A deep-pocketed special-interest group remains curiously silent amid the furor over campaign-finance "reform": Indian tribes. Why?
You might think tribal leaders would swarm Capitol Hill, joining other business groups and trade associations rightly worried about the McCain-Feingold bill's deleterious effects on their ability to participate in the political process. Under McCain-Feingold, so-called "soft money" donations (which currently are unregulated and unlimited) would be banned. That presumably would be a big blow to Indian tribes -- particularly those that run casinos -- whose soft-money giving has exploded in the last few years.
In the 1996 election cycle, a Center for Responsive Politics report notes that Indian gaming interests gave more than $1.5 million in soft money to national party committees. According to National Journal, six of the top 10 soft-money donors among interest groups nationwide in 1999-2000 were Native American tribes. The No. 3-ranked Seminole Tribe of Florida donated $325,000 - 85 percent of which went to the Democrats. After making the donations, the Seminoles gained approval for electronic gambling machines. The No. 5-ranked Mashantucket Pequot Tribe, operators of the gargantuan Foxwoods Casino in Connecticut, donated $319,000 - 83 percent to the Democrats.

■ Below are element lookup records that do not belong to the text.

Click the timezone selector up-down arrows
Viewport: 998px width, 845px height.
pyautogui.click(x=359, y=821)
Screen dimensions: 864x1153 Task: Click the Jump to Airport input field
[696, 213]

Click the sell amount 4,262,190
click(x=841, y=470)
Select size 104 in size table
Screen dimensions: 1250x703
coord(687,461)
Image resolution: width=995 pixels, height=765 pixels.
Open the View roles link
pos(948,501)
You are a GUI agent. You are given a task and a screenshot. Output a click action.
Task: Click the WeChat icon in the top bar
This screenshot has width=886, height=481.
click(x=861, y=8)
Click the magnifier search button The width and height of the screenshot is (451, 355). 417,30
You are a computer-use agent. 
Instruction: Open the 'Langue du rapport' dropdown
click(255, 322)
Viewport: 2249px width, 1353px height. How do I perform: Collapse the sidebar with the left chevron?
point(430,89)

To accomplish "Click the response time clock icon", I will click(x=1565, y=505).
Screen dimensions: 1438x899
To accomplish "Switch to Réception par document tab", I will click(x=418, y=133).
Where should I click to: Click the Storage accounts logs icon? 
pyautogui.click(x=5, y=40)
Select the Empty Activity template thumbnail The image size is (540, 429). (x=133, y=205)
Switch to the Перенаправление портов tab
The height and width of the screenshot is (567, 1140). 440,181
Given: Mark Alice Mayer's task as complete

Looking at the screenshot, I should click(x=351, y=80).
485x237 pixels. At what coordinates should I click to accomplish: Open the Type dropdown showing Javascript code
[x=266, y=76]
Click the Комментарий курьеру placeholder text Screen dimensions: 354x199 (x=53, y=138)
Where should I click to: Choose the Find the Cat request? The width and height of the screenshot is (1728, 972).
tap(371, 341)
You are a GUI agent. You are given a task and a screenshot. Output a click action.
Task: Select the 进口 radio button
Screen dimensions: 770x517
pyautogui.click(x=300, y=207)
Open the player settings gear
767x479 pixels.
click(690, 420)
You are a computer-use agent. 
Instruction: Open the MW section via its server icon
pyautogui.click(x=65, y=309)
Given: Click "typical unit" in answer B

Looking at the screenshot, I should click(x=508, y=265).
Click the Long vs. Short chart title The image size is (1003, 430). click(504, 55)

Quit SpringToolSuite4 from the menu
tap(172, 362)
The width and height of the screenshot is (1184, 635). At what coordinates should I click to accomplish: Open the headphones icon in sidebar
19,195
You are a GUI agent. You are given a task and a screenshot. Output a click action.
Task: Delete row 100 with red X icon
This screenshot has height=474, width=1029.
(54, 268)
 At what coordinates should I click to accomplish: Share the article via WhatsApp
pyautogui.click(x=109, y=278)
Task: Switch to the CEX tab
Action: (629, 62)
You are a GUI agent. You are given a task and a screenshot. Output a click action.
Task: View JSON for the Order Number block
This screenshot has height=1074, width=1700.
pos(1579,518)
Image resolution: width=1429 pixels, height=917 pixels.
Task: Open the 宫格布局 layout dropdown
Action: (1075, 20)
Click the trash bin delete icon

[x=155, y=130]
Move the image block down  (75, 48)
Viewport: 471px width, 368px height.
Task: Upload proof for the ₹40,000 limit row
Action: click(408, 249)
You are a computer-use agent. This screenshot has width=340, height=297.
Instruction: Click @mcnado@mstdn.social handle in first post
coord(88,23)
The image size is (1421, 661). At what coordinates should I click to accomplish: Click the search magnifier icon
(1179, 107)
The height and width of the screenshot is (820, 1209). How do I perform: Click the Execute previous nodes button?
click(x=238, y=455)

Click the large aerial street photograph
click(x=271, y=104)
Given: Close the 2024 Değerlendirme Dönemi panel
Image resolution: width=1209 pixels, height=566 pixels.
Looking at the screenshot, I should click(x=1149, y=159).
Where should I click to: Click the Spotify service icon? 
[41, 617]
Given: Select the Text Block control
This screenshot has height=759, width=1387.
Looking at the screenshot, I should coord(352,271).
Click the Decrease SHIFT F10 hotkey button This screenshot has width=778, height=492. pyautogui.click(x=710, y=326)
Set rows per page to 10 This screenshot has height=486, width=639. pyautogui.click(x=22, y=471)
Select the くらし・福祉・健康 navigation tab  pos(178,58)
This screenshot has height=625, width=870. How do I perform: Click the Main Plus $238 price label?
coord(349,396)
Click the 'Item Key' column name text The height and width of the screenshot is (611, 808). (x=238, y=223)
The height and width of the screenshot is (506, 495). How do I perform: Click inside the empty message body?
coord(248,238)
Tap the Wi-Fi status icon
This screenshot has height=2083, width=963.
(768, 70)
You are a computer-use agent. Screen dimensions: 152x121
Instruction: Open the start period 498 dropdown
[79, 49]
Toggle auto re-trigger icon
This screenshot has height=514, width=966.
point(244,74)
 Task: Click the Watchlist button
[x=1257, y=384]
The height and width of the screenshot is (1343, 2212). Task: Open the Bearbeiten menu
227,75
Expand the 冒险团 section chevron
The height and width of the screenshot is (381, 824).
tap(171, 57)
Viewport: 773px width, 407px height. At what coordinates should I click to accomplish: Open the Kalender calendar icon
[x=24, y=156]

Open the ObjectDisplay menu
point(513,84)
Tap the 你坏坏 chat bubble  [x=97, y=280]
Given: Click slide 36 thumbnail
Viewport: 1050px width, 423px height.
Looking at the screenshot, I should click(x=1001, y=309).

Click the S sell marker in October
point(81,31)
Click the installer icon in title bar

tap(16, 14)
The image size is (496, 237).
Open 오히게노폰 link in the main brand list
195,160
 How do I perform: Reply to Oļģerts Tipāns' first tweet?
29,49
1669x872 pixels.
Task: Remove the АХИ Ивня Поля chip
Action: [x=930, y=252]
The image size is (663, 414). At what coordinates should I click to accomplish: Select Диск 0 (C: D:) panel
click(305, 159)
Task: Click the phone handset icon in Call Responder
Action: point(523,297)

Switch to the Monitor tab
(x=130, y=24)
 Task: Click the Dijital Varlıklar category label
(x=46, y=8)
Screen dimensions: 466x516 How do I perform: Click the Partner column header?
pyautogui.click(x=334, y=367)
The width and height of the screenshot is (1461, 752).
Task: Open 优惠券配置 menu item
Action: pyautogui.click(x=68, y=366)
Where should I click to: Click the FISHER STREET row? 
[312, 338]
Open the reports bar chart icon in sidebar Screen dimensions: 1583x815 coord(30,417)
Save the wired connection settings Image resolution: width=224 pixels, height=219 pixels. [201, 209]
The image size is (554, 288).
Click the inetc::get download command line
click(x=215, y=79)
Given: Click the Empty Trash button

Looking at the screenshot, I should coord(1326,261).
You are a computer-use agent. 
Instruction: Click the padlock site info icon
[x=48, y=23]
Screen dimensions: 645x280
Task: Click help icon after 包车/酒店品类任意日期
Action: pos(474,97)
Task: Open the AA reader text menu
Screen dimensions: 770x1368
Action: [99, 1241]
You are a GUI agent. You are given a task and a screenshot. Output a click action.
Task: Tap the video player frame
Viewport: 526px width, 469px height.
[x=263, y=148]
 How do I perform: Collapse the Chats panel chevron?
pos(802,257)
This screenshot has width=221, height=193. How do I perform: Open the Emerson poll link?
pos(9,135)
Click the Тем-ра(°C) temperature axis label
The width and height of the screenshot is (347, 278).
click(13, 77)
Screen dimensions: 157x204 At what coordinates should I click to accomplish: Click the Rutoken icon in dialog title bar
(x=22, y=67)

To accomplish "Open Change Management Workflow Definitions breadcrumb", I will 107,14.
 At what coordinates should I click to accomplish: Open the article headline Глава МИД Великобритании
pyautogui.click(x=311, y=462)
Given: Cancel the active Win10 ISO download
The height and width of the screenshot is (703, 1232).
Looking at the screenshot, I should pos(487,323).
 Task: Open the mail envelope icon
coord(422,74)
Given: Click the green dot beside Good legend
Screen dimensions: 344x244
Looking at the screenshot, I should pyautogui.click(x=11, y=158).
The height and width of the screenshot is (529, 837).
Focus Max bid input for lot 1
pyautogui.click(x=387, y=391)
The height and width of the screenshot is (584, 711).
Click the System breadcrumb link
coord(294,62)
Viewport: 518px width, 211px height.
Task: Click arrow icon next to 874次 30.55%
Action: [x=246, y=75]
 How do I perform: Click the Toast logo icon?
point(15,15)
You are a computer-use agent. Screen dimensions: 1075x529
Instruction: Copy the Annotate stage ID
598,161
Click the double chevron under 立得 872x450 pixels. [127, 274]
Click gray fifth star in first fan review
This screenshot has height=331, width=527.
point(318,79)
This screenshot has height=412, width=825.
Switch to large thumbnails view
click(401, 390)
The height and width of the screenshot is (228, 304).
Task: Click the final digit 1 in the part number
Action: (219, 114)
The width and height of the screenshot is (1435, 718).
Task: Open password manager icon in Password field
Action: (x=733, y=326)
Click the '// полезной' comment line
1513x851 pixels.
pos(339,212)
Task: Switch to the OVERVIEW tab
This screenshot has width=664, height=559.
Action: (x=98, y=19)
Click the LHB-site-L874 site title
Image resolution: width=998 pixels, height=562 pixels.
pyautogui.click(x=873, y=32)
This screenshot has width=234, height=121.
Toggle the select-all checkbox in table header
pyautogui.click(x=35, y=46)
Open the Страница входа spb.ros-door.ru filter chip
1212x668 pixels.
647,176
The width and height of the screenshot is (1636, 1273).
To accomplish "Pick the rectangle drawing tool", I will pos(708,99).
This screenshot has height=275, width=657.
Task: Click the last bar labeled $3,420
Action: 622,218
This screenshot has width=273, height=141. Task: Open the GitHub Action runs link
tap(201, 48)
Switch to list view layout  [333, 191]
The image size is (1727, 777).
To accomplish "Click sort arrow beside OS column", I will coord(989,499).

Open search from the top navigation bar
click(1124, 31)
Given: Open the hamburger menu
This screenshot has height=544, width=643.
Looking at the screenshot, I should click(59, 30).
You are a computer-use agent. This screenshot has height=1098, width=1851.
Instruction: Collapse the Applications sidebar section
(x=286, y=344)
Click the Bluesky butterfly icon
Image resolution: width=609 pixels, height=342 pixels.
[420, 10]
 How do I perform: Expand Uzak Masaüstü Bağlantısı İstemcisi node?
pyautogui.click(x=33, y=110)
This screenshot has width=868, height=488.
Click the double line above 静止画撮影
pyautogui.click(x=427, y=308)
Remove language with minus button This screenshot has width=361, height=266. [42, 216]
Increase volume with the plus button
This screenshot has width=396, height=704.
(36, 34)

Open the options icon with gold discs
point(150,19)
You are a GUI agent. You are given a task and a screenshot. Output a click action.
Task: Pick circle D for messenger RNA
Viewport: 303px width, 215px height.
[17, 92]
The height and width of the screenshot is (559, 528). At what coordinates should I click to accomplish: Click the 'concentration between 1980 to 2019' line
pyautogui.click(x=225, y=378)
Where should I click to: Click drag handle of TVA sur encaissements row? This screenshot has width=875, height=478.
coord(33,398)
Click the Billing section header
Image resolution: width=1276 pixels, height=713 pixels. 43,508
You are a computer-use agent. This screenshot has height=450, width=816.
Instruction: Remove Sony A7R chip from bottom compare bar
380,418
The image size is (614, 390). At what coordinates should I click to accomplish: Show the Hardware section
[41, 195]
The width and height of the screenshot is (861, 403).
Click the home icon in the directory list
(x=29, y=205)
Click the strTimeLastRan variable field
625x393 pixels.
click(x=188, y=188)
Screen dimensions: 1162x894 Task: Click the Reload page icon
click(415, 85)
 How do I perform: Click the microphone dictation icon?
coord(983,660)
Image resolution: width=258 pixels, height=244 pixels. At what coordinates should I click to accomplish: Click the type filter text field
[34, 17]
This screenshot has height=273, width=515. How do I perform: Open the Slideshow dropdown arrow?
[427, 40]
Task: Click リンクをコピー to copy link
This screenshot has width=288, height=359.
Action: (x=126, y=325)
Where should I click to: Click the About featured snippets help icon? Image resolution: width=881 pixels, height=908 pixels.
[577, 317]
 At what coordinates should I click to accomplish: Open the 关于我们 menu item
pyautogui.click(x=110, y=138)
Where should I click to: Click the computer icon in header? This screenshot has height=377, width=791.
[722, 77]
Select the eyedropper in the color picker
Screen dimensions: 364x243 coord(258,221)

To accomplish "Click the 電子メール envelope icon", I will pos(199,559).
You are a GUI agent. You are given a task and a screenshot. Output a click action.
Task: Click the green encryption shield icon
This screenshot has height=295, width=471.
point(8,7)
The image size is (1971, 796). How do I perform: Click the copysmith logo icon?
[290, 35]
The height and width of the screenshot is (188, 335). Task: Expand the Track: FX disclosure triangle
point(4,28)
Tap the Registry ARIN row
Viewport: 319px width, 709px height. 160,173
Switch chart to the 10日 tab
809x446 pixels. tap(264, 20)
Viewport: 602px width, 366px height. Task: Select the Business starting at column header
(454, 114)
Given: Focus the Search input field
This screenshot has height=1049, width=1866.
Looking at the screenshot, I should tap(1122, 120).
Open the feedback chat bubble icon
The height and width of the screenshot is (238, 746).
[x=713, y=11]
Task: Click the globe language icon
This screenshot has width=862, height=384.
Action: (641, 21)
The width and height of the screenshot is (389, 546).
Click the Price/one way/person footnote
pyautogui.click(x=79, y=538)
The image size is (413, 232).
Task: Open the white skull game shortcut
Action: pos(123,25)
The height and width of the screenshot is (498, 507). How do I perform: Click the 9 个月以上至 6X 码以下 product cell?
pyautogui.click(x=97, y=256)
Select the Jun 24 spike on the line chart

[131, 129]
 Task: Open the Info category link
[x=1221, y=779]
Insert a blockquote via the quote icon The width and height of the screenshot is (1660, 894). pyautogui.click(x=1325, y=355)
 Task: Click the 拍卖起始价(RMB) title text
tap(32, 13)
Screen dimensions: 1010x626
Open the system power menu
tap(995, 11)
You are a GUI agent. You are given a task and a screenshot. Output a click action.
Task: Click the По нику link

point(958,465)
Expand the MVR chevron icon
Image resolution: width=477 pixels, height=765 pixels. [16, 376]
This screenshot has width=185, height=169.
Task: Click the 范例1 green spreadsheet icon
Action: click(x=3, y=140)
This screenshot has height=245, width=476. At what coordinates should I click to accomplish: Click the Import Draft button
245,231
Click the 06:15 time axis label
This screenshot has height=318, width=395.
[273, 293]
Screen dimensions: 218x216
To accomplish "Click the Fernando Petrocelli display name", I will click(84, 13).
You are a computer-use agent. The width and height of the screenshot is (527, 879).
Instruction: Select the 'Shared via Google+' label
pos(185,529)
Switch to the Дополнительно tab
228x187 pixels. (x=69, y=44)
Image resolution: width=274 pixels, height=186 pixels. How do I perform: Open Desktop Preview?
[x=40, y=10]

Final tallies are not in yet, but analysts say the top individual recipient of Indian gaming money during election 2000 was none other than antisoft-money crusader Sen. John McCain (R-Ariz.), who sits on the Senate Committee of Indian Affairs.
So why aren't Indian tribes raising hell over McCain's soft-money ban? The answer is in an obscure ruling by the Federal Election Commission (FEC) last year that was overlooked by mainstream press cheerleaders for campaign-finance reform and downplayed on Capitol Hill for self-interested reasons.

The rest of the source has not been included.